The version number of WordPress you’re using.
If you’re using the Free or Premium version of WP Persistent Login.
Thanks,
Luke
Hi
Version of WordPress is 6.0.2
Your free plugin with last version.
Since I have disabled your plugin yesterday, the spam/hacker stopped too.
Please check if something wrong with your plugin.
Thank you
Hi,
Thank you for confirming. I don’t believe there is anything in my plugin that would cause this issue, the most likely problem is that one (or more) of the plugin files has been altered in some way, or that there is a vulnerability elsewhere on your website or server.
Do you have a plugin like Wordfence installed on your website? If not, I would recommend installing that and running a full scan. It will check to see if plugin files have been changed compared to the files that are on the WP plugin directory.
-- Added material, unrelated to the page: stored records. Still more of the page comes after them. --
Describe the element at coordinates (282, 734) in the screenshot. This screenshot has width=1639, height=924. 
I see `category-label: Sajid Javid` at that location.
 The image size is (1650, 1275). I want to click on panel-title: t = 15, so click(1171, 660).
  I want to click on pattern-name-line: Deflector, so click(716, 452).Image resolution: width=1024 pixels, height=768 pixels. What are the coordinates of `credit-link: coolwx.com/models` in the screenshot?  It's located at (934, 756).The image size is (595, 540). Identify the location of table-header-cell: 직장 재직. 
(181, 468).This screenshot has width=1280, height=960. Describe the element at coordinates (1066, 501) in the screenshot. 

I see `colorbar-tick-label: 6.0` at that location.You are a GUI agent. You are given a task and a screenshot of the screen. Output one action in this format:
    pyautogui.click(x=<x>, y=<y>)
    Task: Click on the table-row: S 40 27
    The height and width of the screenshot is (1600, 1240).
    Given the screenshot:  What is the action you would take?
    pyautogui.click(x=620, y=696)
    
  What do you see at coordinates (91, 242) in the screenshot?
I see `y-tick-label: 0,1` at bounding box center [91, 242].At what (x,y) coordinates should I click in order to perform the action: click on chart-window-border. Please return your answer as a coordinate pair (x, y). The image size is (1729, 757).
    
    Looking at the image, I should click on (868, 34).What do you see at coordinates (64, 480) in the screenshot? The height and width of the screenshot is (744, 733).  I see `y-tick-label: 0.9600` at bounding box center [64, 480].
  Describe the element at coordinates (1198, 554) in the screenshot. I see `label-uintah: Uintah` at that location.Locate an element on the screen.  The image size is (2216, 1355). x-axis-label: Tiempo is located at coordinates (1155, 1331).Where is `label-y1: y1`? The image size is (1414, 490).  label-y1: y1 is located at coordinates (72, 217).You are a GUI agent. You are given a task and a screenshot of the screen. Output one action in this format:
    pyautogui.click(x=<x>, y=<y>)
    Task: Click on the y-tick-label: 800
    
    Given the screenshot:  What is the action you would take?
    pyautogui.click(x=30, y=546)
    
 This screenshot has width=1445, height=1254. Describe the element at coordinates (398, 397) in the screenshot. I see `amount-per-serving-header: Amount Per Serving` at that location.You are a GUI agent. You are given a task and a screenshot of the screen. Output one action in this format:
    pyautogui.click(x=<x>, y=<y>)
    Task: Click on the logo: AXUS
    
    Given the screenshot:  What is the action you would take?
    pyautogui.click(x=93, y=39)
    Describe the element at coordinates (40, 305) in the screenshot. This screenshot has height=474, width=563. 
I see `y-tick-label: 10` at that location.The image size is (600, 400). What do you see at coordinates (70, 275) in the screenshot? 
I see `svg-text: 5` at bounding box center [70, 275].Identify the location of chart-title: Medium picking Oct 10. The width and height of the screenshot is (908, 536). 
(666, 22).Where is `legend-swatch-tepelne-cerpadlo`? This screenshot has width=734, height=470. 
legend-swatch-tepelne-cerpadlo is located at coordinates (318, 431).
Alternatively, if you want to email me the persistent login plugin folder from your website, I can take a look at it myself to see if there are any differences.
Either way, I would recommend installing Wordfence and running a full scan as that will help you ensure that whoever was trying to get into your website didn’t manage to leave something behind on your server.
As I say, I’ve checked my plugin over, there is no malicious code in it, and I’ve had no reports of similar issues with any other user. I believe this is an isolated problem, either caused by plugin files being changed or downloaded from an unofficial source, or a vulnerability elsewhere on your website or server.
Thanks,
Luke
Hi
I have tested again with the last 30 hours, this time, no one spam or hacker try to login to my site.
Maybe last time was just a coincided. I will test with more time and let you know if something wrong.
Thank you
Hi, glad to hear that there hasn’t been a problem since. Please do let me know if you have an issue in the future.